Lors de la campagne du Brexit en 2016, les partisans pour le maintien dans l’Union européenne avaient agité le spectre d’un exode massif des activités financières en dehors de la City, la fin de la première place financière du monde. Goldman Sachs a déjà transféré une partie de ses activités à Paris et devrait y ouvrir sa plateforme de négociations sur les actions à partir du 4 janvier. Sa branche gestion de fortune a déménagé au Luxembourg. Morgan Stanley vient d’annoncer le transfert de 100 milliards d’euros d’actifs à Francfort. Des hedge funds et plateformes de transaction ont annoncé leur départ vers Amsterdam.
Mais ces mouvements ne s’apparentent pas, pour l’instant, au cataclysme redouté. Quelque 7 500 emplois, soit à peine 4 % du total, ont quitté la City pour aller sur le continent, selon un rapport de l’auditeur EY. Environ 1 200 milliards de livres (1 320 milliards d’euros) de capitaux ont été rapatriés de Londres vers le continent.
Pour l’instant, le secteur financier britannique est parvenu à endiguer les fuites. La chance de la City est de n’avoir aucune place européenne capable de rivaliser avec elle. Entre Paris, Francfort et Amsterdam, les banques hésitent, installent une activité ici, l’autre là, sans parvenir vraiment à choisir et trancher. Cela a permis d’éviter des départs massifs et immédiats de la City.
Le quartier financier de Londres. © Jacopo Landi / NurPhoto via AFP Le quartier financier de Londres. © Jacopo Landi / NurPhoto via AFP
Qu’adviendra-t-il après le Brexit ? À ce stade, personne ne le sait. Mais tous s’inquiètent, au vu de la hauteur des enjeux. Les services financiers de la City ont permis à la Grande-Bretagne d’enregistrer un excédent commercial de 77 milliards de dollars en 2019. Ce qui place Londres devant tous les autres centres financiers – New York, la Suisse, Singapour ou le Luxembourg.

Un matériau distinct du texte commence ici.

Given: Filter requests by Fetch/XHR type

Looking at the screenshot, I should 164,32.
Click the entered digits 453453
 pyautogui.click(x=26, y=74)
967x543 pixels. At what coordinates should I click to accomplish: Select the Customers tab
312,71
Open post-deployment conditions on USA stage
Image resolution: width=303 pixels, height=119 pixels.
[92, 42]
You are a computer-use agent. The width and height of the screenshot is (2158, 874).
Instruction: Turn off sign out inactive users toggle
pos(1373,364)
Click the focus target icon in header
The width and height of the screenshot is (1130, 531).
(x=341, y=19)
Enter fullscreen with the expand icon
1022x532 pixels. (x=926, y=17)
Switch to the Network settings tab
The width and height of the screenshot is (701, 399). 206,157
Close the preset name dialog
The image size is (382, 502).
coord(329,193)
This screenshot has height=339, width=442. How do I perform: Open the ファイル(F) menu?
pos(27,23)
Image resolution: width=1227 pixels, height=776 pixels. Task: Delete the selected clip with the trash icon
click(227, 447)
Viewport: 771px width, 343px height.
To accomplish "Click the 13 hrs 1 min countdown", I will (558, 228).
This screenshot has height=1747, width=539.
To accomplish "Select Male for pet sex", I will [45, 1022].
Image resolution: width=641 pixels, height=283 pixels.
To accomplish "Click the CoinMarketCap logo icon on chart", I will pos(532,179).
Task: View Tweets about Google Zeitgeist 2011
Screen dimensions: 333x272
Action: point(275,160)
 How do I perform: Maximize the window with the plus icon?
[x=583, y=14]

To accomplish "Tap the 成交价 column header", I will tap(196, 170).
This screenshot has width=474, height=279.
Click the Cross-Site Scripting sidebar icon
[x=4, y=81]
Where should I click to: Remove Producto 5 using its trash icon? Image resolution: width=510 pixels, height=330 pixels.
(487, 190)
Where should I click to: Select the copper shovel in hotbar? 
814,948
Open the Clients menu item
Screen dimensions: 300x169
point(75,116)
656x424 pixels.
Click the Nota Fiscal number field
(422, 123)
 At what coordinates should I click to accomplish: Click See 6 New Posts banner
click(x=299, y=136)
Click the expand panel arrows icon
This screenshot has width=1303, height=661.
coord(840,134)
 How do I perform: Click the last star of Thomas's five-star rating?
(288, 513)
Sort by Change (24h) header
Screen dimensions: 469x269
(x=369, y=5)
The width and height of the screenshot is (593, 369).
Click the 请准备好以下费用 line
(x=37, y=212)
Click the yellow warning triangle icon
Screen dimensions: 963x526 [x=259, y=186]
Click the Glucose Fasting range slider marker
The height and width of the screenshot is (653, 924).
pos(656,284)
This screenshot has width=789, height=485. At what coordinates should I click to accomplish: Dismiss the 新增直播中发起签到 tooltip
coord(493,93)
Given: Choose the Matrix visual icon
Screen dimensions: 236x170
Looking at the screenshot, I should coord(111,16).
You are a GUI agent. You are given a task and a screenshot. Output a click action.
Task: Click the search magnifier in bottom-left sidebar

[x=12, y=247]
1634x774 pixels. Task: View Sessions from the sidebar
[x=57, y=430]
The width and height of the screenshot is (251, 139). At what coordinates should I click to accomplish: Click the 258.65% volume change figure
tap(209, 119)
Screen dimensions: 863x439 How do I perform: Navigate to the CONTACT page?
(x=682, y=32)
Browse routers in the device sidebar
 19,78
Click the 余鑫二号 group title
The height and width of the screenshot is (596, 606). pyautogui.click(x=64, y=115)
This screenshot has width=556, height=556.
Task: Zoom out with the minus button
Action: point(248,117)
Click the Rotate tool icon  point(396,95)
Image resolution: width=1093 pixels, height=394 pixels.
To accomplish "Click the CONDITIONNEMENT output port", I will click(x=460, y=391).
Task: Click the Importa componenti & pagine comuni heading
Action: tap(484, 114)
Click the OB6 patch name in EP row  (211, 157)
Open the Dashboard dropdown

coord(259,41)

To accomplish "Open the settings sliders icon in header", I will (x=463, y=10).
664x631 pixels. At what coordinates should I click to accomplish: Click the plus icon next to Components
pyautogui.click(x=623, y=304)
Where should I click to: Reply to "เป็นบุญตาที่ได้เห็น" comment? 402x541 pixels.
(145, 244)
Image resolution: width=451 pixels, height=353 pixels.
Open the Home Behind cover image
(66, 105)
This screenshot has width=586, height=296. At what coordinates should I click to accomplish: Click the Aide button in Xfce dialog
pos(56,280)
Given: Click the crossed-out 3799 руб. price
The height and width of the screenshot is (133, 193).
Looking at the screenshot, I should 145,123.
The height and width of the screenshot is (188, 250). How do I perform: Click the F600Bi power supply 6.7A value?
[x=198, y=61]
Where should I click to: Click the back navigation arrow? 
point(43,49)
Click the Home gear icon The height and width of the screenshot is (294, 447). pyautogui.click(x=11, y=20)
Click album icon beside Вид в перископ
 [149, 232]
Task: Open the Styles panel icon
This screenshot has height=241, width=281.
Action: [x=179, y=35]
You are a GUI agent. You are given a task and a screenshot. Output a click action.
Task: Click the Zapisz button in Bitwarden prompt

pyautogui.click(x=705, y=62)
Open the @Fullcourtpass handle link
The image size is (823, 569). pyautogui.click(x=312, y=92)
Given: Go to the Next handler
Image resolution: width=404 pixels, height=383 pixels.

Penser que la City sortira indemne du Brexit est un leurre, préviennent plusieurs analystes. Londres est menacée par une lente hémorragie, assurent-ils, alors que la volonté des Européens de reprendre la main sur les activités financières semble désormais affirmée. « Il n’y a pas de clarté sur ce que sera l’avenir mais il y a une certitude, il ne ressemblera pas à ce qu’il est aujourd’hui. Et pour de bonnes raisons, parce que le Royaume-Uni a voté pour quitter l’Union européenne », a rappelé le 15 décembre Mairead McGuinness, commissaire européen aux services financiers.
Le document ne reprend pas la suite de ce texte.